Direction: Can you repeat these lines exactly as they appear, beginning with the line containing "This screenshot has width=1380, height=669." and continuing through the line containing "tap(293, 23)"?
'''
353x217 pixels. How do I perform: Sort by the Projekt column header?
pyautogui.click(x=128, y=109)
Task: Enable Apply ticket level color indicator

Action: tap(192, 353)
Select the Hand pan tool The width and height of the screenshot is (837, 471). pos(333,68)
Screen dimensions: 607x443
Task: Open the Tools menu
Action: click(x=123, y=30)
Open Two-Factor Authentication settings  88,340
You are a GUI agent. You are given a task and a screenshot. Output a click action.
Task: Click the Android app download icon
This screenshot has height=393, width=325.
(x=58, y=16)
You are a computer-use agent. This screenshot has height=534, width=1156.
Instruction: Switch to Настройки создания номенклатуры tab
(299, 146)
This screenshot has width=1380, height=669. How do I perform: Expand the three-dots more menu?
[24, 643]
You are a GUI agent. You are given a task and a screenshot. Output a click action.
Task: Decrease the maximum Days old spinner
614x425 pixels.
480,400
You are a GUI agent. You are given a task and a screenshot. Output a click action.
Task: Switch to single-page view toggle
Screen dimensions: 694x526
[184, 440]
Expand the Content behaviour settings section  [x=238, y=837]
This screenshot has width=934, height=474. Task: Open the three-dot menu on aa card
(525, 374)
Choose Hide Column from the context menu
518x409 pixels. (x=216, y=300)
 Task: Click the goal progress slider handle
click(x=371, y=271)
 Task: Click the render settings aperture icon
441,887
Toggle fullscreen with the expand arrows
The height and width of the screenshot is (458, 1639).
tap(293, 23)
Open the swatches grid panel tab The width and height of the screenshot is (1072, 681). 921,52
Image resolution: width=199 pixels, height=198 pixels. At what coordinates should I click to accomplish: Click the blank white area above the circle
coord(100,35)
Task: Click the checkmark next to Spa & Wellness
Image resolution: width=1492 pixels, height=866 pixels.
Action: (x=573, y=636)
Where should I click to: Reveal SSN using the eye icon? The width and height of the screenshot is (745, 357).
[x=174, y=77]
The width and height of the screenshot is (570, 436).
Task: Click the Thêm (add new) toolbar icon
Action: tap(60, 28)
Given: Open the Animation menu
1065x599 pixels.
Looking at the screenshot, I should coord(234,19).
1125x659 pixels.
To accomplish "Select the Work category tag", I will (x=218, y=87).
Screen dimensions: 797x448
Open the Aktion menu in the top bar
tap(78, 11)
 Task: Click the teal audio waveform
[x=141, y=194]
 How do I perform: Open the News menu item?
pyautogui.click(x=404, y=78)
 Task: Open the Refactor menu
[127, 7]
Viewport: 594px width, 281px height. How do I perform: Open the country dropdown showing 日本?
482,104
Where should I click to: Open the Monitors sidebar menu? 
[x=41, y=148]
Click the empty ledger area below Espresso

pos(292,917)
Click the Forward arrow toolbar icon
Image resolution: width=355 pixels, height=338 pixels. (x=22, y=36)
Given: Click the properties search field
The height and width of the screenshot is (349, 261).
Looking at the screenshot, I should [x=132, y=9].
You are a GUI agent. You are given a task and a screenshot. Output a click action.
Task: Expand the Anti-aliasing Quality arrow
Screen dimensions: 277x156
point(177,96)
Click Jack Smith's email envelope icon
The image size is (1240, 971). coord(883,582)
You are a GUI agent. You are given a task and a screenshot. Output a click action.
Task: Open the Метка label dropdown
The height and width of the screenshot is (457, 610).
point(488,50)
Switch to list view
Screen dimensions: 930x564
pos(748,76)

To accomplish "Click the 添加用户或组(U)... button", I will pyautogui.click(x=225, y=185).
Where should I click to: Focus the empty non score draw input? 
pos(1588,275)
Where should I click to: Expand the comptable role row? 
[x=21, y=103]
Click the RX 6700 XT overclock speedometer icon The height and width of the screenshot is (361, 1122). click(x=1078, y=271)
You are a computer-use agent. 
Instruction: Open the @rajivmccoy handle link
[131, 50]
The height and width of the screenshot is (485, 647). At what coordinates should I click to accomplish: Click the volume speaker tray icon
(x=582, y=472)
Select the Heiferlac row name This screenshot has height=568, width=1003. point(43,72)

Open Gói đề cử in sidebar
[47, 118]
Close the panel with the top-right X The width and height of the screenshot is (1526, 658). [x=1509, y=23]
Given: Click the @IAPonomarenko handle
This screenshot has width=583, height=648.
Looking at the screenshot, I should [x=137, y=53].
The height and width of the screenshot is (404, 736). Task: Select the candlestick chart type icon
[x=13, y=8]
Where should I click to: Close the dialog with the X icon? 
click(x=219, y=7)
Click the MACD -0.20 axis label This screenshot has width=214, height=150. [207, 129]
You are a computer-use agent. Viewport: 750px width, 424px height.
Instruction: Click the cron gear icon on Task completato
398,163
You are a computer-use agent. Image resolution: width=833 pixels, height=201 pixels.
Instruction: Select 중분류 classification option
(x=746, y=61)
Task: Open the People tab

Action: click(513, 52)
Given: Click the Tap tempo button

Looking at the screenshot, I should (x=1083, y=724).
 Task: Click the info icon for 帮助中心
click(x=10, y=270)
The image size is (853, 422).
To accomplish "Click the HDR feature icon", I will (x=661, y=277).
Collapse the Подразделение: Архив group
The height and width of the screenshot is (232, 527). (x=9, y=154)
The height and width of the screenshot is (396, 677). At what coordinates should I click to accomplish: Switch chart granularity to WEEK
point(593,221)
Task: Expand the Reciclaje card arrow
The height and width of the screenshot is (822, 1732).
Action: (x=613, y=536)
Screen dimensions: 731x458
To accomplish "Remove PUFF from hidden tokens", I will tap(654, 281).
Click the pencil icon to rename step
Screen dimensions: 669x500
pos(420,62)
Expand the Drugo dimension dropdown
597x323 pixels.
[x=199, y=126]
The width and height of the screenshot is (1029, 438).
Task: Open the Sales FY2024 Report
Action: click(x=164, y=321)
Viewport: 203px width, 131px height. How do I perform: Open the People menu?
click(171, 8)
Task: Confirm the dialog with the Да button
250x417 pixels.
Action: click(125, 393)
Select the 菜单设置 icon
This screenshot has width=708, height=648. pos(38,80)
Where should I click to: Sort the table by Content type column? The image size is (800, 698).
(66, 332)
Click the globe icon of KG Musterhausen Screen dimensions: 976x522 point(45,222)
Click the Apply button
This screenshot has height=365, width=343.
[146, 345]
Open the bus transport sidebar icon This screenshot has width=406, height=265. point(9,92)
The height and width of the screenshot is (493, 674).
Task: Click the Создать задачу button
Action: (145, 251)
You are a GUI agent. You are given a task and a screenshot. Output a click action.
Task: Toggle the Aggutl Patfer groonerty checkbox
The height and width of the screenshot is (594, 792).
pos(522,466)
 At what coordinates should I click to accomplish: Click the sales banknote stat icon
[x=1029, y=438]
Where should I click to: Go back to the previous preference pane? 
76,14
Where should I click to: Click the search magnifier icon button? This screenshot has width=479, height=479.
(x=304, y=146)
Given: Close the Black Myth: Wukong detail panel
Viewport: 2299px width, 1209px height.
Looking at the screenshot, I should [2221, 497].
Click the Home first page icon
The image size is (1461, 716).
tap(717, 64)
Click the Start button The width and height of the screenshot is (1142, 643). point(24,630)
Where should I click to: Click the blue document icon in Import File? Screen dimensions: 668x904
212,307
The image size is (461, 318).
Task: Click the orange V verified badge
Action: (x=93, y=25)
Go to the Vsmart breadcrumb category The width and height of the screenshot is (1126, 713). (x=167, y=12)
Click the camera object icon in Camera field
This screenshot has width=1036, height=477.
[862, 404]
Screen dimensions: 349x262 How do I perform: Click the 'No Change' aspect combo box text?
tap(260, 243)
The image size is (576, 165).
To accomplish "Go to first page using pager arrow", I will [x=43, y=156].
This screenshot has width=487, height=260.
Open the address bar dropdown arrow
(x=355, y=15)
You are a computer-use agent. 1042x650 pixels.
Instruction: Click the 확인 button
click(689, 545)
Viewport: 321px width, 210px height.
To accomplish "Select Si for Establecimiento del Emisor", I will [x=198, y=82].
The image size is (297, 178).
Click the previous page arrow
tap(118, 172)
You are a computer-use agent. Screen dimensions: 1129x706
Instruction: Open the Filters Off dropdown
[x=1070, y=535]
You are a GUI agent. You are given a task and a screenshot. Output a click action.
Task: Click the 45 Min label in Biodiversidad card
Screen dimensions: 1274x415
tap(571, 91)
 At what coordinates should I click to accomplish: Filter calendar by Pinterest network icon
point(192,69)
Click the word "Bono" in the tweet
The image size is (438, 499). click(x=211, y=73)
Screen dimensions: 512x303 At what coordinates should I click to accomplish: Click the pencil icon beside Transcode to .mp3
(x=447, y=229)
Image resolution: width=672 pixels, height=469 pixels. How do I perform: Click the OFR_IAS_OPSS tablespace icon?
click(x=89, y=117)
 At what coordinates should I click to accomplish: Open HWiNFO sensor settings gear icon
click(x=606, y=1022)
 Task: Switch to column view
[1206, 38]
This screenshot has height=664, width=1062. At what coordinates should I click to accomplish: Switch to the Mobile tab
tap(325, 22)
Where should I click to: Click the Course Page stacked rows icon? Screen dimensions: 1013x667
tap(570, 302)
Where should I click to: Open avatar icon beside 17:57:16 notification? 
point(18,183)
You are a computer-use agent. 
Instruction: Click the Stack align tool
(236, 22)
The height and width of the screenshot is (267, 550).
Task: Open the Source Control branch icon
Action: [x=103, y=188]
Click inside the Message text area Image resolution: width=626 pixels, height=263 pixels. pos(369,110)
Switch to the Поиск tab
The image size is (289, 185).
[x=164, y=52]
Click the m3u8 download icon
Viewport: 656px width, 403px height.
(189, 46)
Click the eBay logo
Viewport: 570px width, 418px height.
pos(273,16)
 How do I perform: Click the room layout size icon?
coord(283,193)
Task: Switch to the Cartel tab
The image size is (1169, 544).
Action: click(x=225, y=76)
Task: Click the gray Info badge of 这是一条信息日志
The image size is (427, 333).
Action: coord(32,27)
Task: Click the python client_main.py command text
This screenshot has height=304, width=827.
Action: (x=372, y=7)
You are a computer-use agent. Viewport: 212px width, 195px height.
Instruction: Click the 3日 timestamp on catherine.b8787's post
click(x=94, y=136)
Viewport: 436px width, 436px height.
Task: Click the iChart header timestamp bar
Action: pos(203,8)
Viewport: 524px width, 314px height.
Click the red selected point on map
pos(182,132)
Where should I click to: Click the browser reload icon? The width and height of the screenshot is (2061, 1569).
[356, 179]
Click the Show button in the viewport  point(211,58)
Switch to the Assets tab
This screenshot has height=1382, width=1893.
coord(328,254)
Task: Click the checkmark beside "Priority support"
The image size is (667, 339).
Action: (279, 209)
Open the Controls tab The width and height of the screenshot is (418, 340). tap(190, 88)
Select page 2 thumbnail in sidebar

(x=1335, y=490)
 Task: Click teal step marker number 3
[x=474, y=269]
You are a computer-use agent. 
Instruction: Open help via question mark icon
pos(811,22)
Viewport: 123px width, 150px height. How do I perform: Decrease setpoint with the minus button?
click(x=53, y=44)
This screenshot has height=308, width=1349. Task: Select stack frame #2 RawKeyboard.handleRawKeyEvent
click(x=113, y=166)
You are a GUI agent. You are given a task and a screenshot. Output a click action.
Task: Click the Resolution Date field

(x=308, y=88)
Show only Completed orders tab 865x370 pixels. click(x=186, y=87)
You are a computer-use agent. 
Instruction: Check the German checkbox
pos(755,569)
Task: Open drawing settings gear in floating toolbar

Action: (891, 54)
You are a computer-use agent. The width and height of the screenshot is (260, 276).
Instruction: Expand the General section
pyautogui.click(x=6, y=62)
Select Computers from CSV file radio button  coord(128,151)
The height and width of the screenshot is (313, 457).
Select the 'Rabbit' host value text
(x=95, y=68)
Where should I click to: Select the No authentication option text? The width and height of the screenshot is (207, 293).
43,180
'''
Result of this exercise:
This screenshot has width=1380, height=669. How do I perform: Expand the three-dots more menu?
[24, 643]
You are a GUI agent. You are given a task and a screenshot. Output a click action.
Task: Decrease the maximum Days old spinner
614x425 pixels.
480,400
You are a GUI agent. You are given a task and a screenshot. Output a click action.
Task: Switch to single-page view toggle
Screen dimensions: 694x526
[184, 440]
Expand the Content behaviour settings section  [x=238, y=837]
This screenshot has width=934, height=474. Task: Open the three-dot menu on aa card
(525, 374)
Choose Hide Column from the context menu
518x409 pixels. (x=216, y=300)
 Task: Click the goal progress slider handle
click(x=371, y=271)
 Task: Click the render settings aperture icon
441,887
Toggle fullscreen with the expand arrows
The height and width of the screenshot is (458, 1639).
tap(293, 23)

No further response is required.